Also, I'm working on a plan to take any extra cash I have so I can pay down the higher of the two loans (the 20% loan of $37k @ 9.75%) so I can eliminate that loan altogether and lowwering my monthly payments by the $377 I'm paying towards that second loan. Am I on the right track with this idea? Has someone come across this before/have a better idea?

So I want to gain a better understanding of how paying interest-only is building equity AND I'm looking for ideas on how to make the most of the limited amount of cash I have on-hand.

2006-07-24 03:55:30 · 6 answers · asked by Michelle's boyfriend 2 in Business & Finance Renting & Real Estate

6 answers

There are only two or three REAL ways an I/O loan can build equity in your home (and it's not really the loan doing the work tbh.)

Equity is defined as a homeowner's financial interest in a property. Equity is the difference between the fair market value of a property and the amount still owed on the mortgage(s).

One is if your home appreciates in value over the coming months and years as the market itself climbs. Thus, if your home becomes more valuable and the amount of your loan stays the same, you receive "equity".

The second (and most dependable) way is if you make payments above and beyond the basic I/O payments. These additional amounts would be applied straight to the principal thus creating equity by paying down your loan. I would suggest sending a check that specifically states "Principal payment" in the memo field on the check just to make sure it gets applied appropriately.

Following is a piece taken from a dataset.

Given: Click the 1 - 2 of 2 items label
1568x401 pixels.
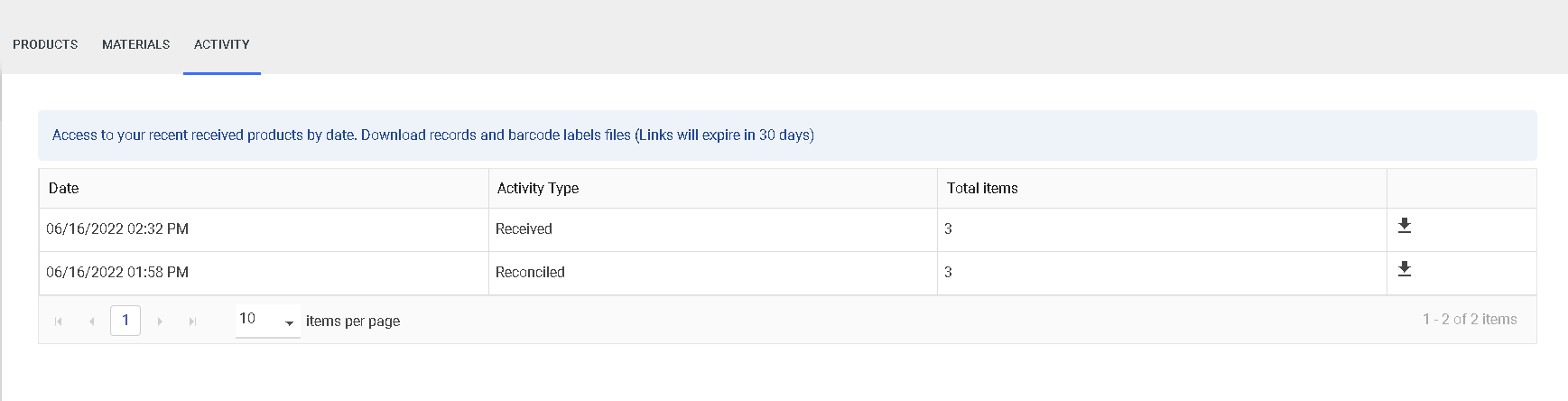Looking at the screenshot, I should point(1470,320).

The third way would be to upgrade your kitchens, baths, or anything in disrepair. But be careful of this method, because without proper planning and analysis, you could spend significant money for very little or no increase in value.

Hope that helped some.

2006-07-24 04:12:06 · answer #1 · answered by ReggieWjr1 4 · 0 0

Making the interest-only payment is not building any equity. Unless you make additional payments to the principal, the only equity you will get is from the property value appreciating.

Since you do plan on taking any extra money to pay off the higher interest second, you will be building equity there and it's the best strategy given your situation. Even assuming that the property values remain constant, once you have that loan paid off, you'll have 20% equity. At that point you can start using the money you would previously have paid on the second and use it to reduce the principal on the first (or, if the rate environment is right at the time, refinance onto an amortizing loan.)

2006-07-24 07:27:29 · answer #2 · answered by mockingbird 7 · 0 0

Most loans like you are describing are interest only just as to the primary loan. The second loan you describe is most likely not interest only. Look in the closing papers or obtain an amortization schedule from the bank. Since it is a higher interest rate, I would pay an additional amount towards principal on the second loan until you have paid it off. You need to carefully read your "note" on the interest only primary loan. Some of these notes contain language which prevents payment towards principal during the interest only period. Look at a heading entitled prepayments during the interest only period. The language varies from note to note. Most people use this type of loan anticipate the value of the real estate to appreciate in value thereby building equity. Many would simply apply any prepayment towards the next payment due. While you have two loans, pay off the second 20% loan first.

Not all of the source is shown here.